LISTING –
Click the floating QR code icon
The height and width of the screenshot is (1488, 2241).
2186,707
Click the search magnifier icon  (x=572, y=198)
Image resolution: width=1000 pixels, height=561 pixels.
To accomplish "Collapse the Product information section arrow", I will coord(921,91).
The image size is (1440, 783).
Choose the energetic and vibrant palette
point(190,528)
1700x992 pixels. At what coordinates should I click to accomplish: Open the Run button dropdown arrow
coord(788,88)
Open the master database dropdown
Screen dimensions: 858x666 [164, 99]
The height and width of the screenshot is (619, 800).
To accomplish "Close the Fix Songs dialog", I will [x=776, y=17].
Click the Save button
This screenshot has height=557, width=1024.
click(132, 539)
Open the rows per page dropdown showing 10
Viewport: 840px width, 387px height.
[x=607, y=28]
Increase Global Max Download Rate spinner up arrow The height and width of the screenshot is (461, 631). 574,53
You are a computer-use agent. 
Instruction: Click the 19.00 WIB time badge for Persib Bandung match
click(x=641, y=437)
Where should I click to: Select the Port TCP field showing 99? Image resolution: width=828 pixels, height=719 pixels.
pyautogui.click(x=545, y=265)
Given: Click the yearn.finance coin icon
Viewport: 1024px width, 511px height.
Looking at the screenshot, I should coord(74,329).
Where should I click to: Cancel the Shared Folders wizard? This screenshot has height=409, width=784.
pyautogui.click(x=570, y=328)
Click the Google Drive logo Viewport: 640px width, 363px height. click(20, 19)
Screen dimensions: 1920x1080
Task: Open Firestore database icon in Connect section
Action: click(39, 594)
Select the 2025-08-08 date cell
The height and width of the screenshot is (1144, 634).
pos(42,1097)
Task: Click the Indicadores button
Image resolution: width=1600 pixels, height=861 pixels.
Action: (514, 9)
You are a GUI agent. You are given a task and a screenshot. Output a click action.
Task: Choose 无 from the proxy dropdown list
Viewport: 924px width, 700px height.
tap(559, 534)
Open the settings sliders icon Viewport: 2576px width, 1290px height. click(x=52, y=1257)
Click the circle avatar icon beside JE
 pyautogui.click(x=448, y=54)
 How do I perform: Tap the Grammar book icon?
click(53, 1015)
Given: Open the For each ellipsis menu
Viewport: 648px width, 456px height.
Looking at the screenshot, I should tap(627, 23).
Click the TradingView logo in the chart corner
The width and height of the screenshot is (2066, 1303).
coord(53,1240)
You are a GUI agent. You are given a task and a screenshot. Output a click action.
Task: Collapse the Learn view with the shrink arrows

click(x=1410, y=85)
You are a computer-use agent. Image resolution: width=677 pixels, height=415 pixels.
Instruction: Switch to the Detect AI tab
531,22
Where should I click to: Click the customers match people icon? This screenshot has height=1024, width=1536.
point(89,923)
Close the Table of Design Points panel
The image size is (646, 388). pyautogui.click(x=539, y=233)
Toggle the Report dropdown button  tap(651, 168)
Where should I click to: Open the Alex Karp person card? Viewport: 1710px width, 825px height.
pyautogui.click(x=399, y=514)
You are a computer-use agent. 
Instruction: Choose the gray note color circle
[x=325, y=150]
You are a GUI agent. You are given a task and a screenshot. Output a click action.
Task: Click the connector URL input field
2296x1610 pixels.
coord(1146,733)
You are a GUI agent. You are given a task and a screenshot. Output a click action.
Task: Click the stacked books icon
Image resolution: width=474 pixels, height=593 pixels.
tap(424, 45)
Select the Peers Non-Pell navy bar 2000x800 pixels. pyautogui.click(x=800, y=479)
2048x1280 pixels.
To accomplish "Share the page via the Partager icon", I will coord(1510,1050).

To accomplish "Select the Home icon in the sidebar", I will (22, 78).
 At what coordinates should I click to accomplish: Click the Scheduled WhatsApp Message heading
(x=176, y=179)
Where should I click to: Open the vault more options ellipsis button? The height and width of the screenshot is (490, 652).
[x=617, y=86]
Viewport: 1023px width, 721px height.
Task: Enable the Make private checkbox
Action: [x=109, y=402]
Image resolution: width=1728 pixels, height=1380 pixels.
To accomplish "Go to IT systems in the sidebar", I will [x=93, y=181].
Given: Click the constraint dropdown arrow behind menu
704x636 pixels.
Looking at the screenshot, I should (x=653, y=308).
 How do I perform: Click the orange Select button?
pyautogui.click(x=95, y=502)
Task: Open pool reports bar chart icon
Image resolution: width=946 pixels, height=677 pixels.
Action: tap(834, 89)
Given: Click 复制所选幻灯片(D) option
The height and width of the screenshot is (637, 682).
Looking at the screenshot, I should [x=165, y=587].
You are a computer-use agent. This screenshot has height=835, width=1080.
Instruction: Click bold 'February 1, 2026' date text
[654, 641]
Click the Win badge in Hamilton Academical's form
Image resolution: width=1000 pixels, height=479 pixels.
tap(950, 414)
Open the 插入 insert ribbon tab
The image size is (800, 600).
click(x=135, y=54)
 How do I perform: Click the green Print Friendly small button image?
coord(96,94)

TO BE DONE –
Starting at the line with "Close the Table of Design Points panel" and ending at the line with "click(x=135, y=54)", rewrite those listing lines with every "sidebar" changed to "side menu" and nothing else altered.

TASK OUTPUT –
Close the Table of Design Points panel
The image size is (646, 388). pyautogui.click(x=539, y=233)
Toggle the Report dropdown button  tap(651, 168)
Where should I click to: Open the Alex Karp person card? Viewport: 1710px width, 825px height.
pyautogui.click(x=399, y=514)
You are a computer-use agent. 
Instruction: Choose the gray note color circle
[x=325, y=150]
You are a GUI agent. You are given a task and a screenshot. Output a click action.
Task: Click the connector URL input field
2296x1610 pixels.
coord(1146,733)
You are a GUI agent. You are given a task and a screenshot. Output a click action.
Task: Click the stacked books icon
Image resolution: width=474 pixels, height=593 pixels.
tap(424, 45)
Select the Peers Non-Pell navy bar 2000x800 pixels. pyautogui.click(x=800, y=479)
2048x1280 pixels.
To accomplish "Share the page via the Partager icon", I will coord(1510,1050).

To accomplish "Select the Home icon in the side menu", I will (22, 78).
 At what coordinates should I click to accomplish: Click the Scheduled WhatsApp Message heading
(x=176, y=179)
Where should I click to: Open the vault more options ellipsis button? The height and width of the screenshot is (490, 652).
[x=617, y=86]
Viewport: 1023px width, 721px height.
Task: Enable the Make private checkbox
Action: [x=109, y=402]
Image resolution: width=1728 pixels, height=1380 pixels.
To accomplish "Go to IT systems in the side menu", I will [x=93, y=181].
Given: Click the constraint dropdown arrow behind menu
704x636 pixels.
Looking at the screenshot, I should (x=653, y=308).
 How do I perform: Click the orange Select button?
pyautogui.click(x=95, y=502)
Task: Open pool reports bar chart icon
Image resolution: width=946 pixels, height=677 pixels.
Action: tap(834, 89)
Given: Click 复制所选幻灯片(D) option
The height and width of the screenshot is (637, 682).
Looking at the screenshot, I should [x=165, y=587].
You are a computer-use agent. This screenshot has height=835, width=1080.
Instruction: Click bold 'February 1, 2026' date text
[654, 641]
Click the Win badge in Hamilton Academical's form
Image resolution: width=1000 pixels, height=479 pixels.
tap(950, 414)
Open the 插入 insert ribbon tab
The image size is (800, 600).
click(x=135, y=54)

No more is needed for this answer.